---- Цитируемый текст
Человеческий крик стал лейтмотивом и в работах более близкого к нам по времени экспрессиониста – великого ирландца Фрэнсиса Бэкона (1909–1992). Художник часто обращался к хранимому им кадру из фильма Сергея Эйзенштейна «Броненосец “Потемкин”» (1925), где на знаменитой одесской лестнице застыла кричащая няня: ее лицо в крови, пенсне разбито. Этот кадр подвиг его на создание ей важнейшей и ценнейшей работы второй половины XX века. Ни одна другая картина не передает мучительную боль, которую Бэкон стремился изобразить на протяжении всей своей жизни, в такой степени, как «Штрихи к “Портрету Папы Иннокентия X” Веласкеса» (1953). Британский премьер‑министр Маргарет Тэтчер однажды пренебрежительно отозвалась о Бэконе как о «художнике, который рисует такие жуткие картины». А он настаивал, что жуткие не его картины, а мир, созданный политиками вроде нее.
--------
---- Список данных
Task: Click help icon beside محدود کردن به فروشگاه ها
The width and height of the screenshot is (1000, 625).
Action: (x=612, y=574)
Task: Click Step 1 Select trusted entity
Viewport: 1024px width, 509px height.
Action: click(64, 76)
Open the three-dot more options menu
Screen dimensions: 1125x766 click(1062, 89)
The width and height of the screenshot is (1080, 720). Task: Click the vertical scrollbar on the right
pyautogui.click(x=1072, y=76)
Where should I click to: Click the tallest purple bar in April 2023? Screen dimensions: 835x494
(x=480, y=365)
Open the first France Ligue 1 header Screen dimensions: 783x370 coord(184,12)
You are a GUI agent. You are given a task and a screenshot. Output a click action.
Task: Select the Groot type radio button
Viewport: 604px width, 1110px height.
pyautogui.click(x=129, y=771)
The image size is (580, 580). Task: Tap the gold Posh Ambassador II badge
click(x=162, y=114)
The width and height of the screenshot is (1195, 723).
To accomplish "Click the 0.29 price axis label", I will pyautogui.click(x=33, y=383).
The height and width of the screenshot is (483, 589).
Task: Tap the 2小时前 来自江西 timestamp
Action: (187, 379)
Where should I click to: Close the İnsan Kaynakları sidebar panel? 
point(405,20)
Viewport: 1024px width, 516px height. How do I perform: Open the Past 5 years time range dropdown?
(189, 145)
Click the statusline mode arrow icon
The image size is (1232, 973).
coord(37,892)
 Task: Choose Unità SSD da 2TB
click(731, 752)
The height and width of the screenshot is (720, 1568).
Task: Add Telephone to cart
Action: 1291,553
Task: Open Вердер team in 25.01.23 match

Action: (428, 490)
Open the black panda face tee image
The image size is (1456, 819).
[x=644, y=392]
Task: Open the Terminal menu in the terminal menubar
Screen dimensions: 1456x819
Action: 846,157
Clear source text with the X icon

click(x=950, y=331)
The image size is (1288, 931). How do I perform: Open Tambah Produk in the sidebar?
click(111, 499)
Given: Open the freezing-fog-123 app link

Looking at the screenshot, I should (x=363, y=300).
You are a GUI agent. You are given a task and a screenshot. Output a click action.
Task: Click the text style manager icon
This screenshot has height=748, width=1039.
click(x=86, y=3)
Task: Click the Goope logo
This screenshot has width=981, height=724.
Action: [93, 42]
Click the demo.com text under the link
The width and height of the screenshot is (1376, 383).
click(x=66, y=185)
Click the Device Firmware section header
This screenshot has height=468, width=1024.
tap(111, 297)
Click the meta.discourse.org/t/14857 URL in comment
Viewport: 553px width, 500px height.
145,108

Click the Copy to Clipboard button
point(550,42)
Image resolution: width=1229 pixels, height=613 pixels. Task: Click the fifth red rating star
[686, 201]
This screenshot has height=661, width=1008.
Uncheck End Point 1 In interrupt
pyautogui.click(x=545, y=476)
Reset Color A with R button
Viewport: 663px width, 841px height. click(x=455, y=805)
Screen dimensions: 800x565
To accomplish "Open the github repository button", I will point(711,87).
--------
● **Задание**:
Ответьте по тексту о Фрэнсисе Бэконе:
(а) Каковы годы жизни художника?
(б) Кадр из какого фильма хранил художник?
(в) Какими словами Маргарет Тэтчер отозвалась о нем?

● **Выполненное задание**:
(а) 1909–1992.
(б) Из фильма Сергея Эйзенштейна «Броненосец “Потемкин”» (1925).
(в) Как о «художнике, который рисует такие жуткие картины».